** WORK ORDER A **
In the text on William Tobias Ringeltaube, where and in what year was he ordained?
** WORK ORDER B **
Using the text on William Tobias Ringeltaube, list everything it says he did for the people of Mylaudy.

** TEXT PROVIDED **
William Tobias Ringeltaube, or Wilhelm Tobias Ringeltaube (1770- ?) was the first Protestant missionary in the far south of India. He spent much of his time in Travancore. He was the first child of Gottlieb Ringeltaube, Vicar of Scheidelwitz (today Szydlowice), near Brzeg, in Silesia. He was born on 8 August 1770. The cause and date of his death are uncertain, but it is widely believed that he died of liver failure whilst on a voyage to Africa. Others believe that he was killed by the natives whilst on a mission to Jakarta (then called Batavia).

Early life
Five days after his birth he was baptized and given the name William Tobias Ringeltaube. For seven years Ringeltaube grew up in the quietness of a country home; after this his father went to Warsaw in Poland, and spent nine years in the city. During this time, William was educated by his father before attending the University of Halle.

File:Uni-Halle-1836.jpg|Marthin Luther University of Halle

When he was 16, his father became a Court Preacher and General Superintendent at Oels, in Silesia. There, the young boy attended the Gymnaesium, but the boy was naturally shy and shunned all interaction with fellow students. In his 18th year he went on a walking tour, on which he made many friends. During this time, he made the decision to become a Christian missionary. Ordained in Wernigerode in 1796, he spent some time in Calcutta and England before he was invited by the London Missionary Society (LMS) in Year 1803 to join their Mission to India.

Benefit to the people of Mylaudy

There was a well on the south side of the Church and dig a pond a short distance away from the church and solved the water problem, for the benefit of the people of mylaudy. He also cleared/made some fields near the pond. He gave some clothes to the poor and free medicine to the sick, He gave freedom for many slaves with his own money. Every christmas, he gave feast for all church members in Mylaudy
He helped stop many of the taxes that were heavily imposed on people.

Appearance of Ringeltaube

The appearance of the ringlethoube is very attractive. The facial expression is charming. He is 5 feet 9 inches tall. With blonde hair. The eyes are blue in colour and have a keen eye.

** INPUT DATA **
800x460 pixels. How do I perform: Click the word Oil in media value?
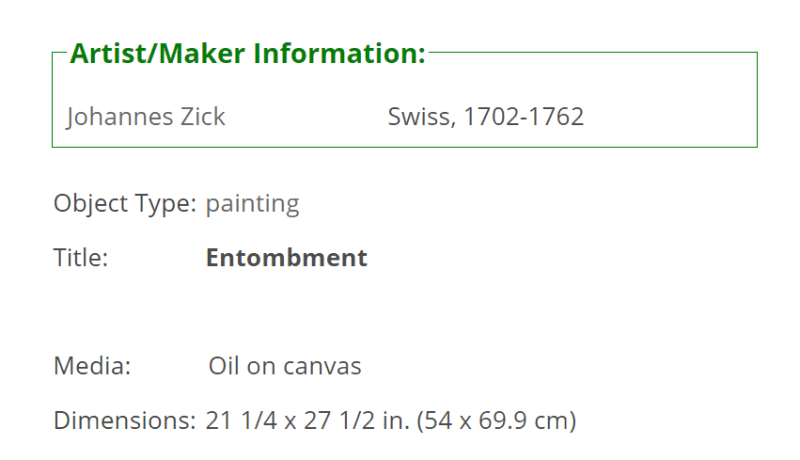pyautogui.click(x=224, y=366)
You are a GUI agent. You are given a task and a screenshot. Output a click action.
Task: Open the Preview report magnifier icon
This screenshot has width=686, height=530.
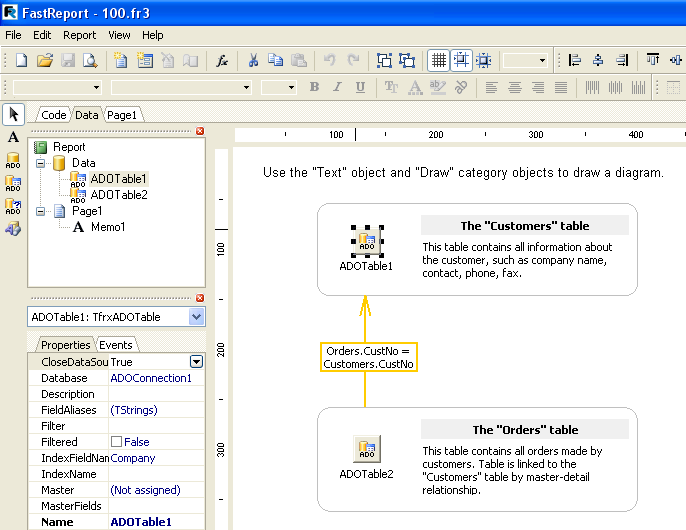click(x=90, y=61)
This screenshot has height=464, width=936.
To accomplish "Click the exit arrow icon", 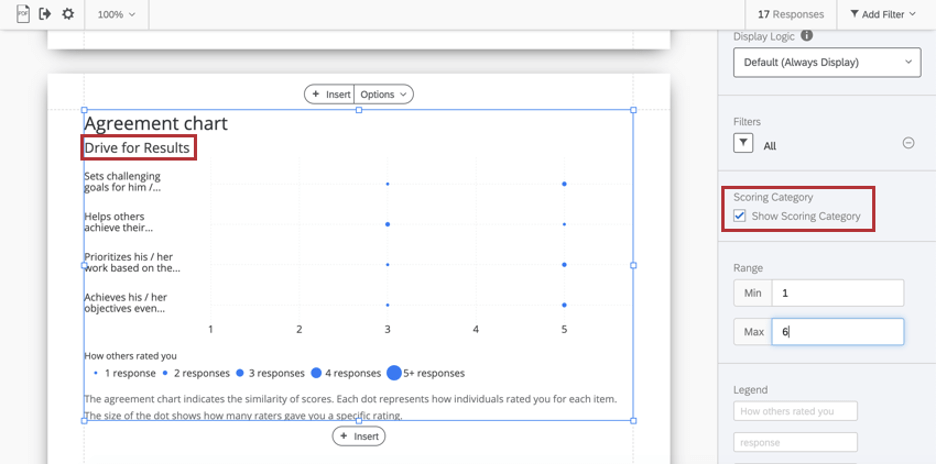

** ANSWER AREA A **
In Wernigerode, in 1796.

** ANSWER AREA B **
- Dug a pond a short distance from the church, solving the water problem
- Cleared or made some fields near the pond
- Gave clothes to the poor
- Gave free medicine to the sick
- Freed many slaves with his own money
- Gave a feast for all church members in Mylaudy every Christmas
- Helped stop many of the heavy taxes imposed on people